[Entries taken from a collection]
* * *

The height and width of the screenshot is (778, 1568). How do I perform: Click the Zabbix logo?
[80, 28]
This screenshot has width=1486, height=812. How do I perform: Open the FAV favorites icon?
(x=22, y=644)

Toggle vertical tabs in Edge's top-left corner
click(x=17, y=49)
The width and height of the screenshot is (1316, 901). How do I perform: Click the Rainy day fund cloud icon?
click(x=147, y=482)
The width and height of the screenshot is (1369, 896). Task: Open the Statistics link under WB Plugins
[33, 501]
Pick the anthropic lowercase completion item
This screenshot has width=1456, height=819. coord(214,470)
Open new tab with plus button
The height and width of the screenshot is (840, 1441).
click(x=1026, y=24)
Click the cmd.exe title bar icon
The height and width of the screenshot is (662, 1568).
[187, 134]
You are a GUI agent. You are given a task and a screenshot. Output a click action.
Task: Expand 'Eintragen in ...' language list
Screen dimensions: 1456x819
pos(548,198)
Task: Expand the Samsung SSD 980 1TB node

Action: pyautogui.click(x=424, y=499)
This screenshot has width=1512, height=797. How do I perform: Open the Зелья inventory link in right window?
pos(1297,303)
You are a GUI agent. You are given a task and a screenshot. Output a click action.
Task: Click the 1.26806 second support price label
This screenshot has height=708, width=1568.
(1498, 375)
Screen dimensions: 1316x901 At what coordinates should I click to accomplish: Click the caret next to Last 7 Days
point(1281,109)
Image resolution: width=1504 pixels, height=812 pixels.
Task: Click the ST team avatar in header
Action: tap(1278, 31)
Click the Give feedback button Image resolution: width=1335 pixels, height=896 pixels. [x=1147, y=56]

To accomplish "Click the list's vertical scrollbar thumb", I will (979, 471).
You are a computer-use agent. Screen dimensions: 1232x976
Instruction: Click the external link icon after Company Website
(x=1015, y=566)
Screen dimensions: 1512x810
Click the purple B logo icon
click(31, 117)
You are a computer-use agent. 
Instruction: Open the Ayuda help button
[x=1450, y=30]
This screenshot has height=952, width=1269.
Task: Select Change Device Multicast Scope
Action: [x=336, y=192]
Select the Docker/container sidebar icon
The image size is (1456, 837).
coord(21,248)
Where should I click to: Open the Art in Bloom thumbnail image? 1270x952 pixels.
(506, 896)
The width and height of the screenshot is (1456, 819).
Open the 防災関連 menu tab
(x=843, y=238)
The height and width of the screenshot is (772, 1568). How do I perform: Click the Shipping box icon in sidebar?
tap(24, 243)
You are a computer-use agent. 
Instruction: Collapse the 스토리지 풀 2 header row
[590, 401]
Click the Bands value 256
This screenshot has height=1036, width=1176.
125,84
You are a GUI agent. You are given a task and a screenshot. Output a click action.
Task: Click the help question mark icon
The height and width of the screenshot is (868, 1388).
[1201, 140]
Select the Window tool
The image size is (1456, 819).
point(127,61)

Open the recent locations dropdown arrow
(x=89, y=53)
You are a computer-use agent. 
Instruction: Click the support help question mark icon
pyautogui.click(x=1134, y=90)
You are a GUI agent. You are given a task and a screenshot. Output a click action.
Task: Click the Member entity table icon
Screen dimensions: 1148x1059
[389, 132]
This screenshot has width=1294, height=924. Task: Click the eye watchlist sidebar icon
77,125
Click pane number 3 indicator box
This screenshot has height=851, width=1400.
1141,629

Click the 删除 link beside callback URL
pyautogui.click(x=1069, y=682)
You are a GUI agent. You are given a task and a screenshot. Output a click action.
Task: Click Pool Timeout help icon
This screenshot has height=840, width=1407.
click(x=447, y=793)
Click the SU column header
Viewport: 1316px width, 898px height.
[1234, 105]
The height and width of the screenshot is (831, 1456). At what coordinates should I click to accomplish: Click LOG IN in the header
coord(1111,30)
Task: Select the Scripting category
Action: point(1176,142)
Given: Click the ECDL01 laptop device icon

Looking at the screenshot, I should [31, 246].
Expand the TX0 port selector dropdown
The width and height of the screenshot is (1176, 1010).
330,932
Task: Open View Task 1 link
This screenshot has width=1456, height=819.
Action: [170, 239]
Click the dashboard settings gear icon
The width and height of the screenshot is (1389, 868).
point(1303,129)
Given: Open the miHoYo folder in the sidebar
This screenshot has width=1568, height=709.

* * *

▶ [ACTION ITEM]: Exactly as they stand in the records above, print the lines from the one containing "Given: Open the miHoYo folder in the sidebar" through the final line, inclusive.

▶ [EXERCISE OUTPUT]:
Given: Open the miHoYo folder in the sidebar
This screenshot has width=1568, height=709.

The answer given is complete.